What we’d do differently next time

  • Ship better consumer error copy from day one. The generic “usually because it expired” wasted rounds. Even a hidden HTML comment with the jose error code would have cut the diagnostic loop by ~80%. Consumer apps should render friendly copy but emit the code + stack to server logs and expose a ?diag=1 mode operators can toggle.
  • Reference-implementation the consumer. The apps/meridian/src/lib/airlock-handoff.ts module is a good small SDK — future external apexes should copy it verbatim rather than rewriting. Consider publishing it as @devarno/airlock-consumer once a second external apex onboards; the abstraction is more obvious after N=2.
  • Dedup invariant on jwks table. loadSigningKey picks the newest row by createdAt, but /api/auth/jwks exposes public_key column content which may not be in 1:1 correspondence with the row the signer picks if multiple rows exist. A unique index on kid + a check-constraint that the public_key JWK’s public portion derives from the private_key would have caught Bug 1 at provisioning time instead of at verify time.
  • Bake the CLI check into onboarding. curl airlock/api/auth/jwks | jq '.keys[0].kid' and compare to what decode-jwt shows in the token header. Five seconds of runbook for a class of bug that cost hours.

Non-obvious lessons

  • BetterAuth’s own OIDC signing path can succeed while the plugin’s jwks row is corrupt. BetterAuth caches the keypair in memory on first boot; if provisioning produced a mismatched pair but the in-memory representation uses only the private scalar, OIDC tokens get signed and verified fine (if verification is done via the same in-memory public). Only loadSigningKey’s cold-path through the DB exposed the drift.

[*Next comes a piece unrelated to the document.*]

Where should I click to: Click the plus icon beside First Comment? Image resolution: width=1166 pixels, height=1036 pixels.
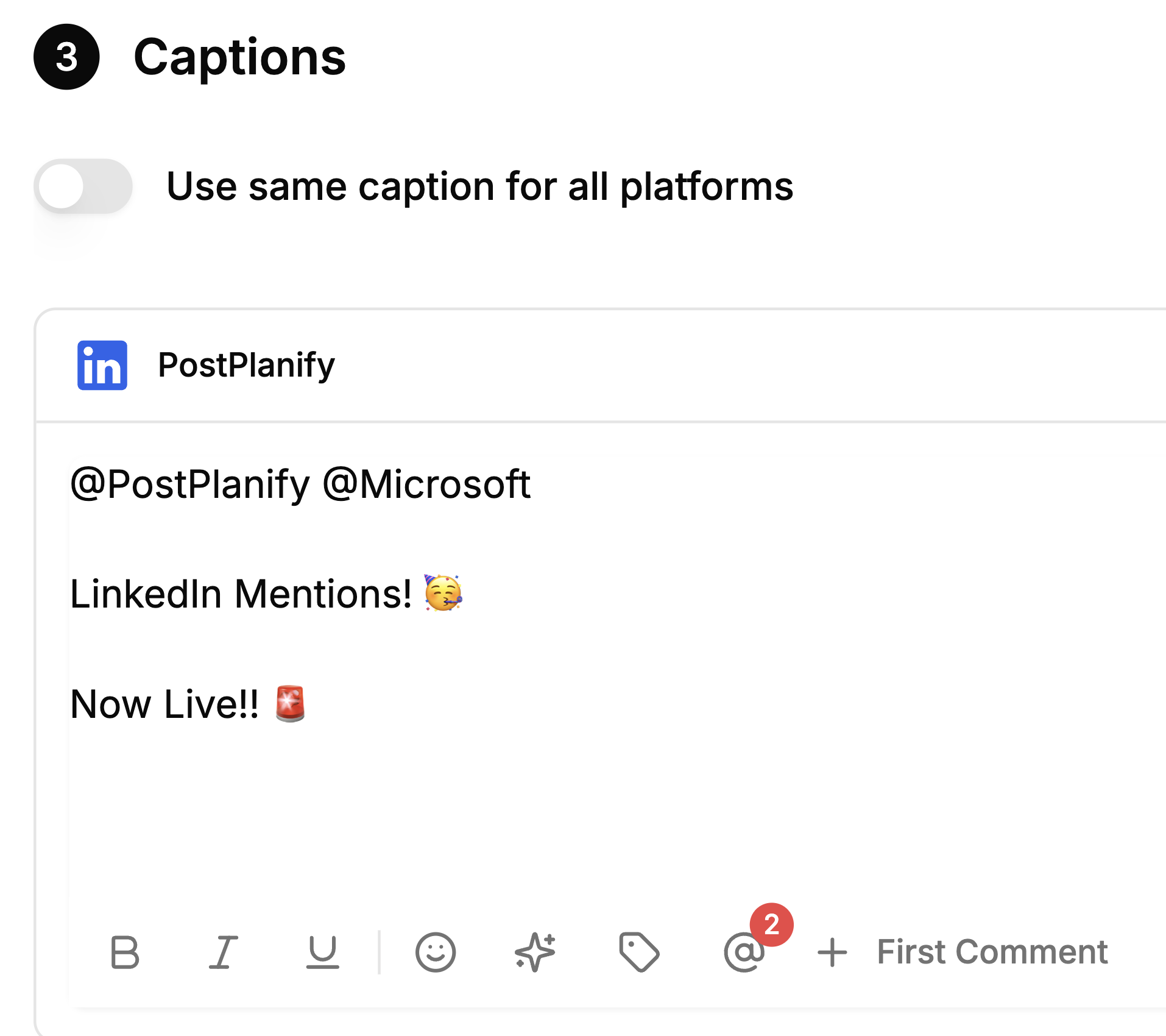pyautogui.click(x=832, y=953)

This is why the jwks page looked “healthy” for days while handoff was broken: healthy for BetterAuth’s internal consumers, broken for anyone relying on /api/auth/jwks as ground truth.
  • “Token expired” in error UIs is almost always lying. jose throws distinct error codes for every failure mode; any consumer error page that condenses them to a single string is actively harmful to diagnosis. Treat the error page itself as a debugging surface, not just a user-facing artifact.
  • Airlock logs looked clean the entire time. 302s on every handoff. This is the right design (issuer never knows whether the consumer ultimately accepted the token) but it means cross-apex issues cannot be diagnosed from airlock logs alone. Vercel runtime logs on the consumer side are mandatory.
  • The fastest debugging loop was vercel logs https://<apex> | grep --line-buffered … piped to Monitor. Streaming the consumer’s runtime errors into chat cut round-trip time by 5-10x versus “retry and paste me the screenshot”.

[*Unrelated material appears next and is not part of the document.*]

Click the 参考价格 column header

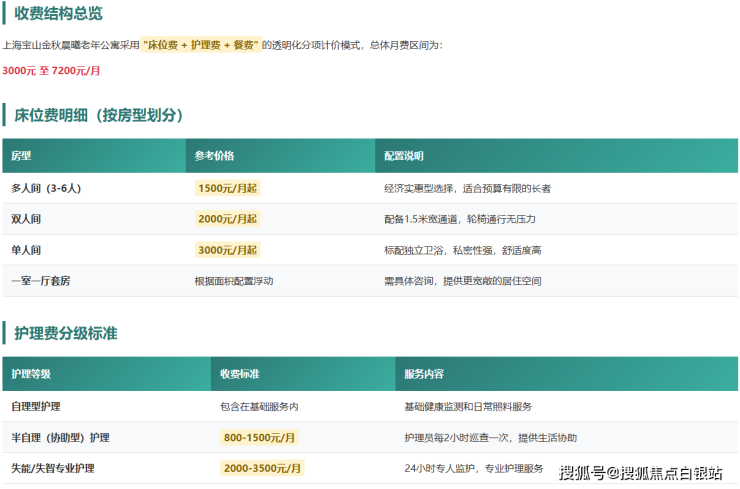[x=214, y=156]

Blast radius of the three commits

  • airlock@ff7f7bf — only affects new JWK provisioning; existing OIDC consumers continue to verify against published JWKS.
  • stratt-run@c2a823f, @a21defc — only affect meridian’s callback and middleware; no other stratt services touched.
  • One DELETE FROM jwks; in prod — invalidated any long-lived airlock-signed tokens from before 14:18. No known holders.

Follow-ups

  • File an upstream issue on better-auth about the jwt plugin’s encrypt-at-rest pair drift (see finding).
  • Add a /api/auth/jwks health-check to airlock’s self-monitoring: on every boot, decode the stored private_key, derive the public key from the scalar, and assert it matches the public_key column. Fail fast at boot rather than at verify time.
  • Consider extracting apps/meridian/src/lib/airlock-handoff.ts into @devarno/airlock-consumer once a second external apex adopts the flow.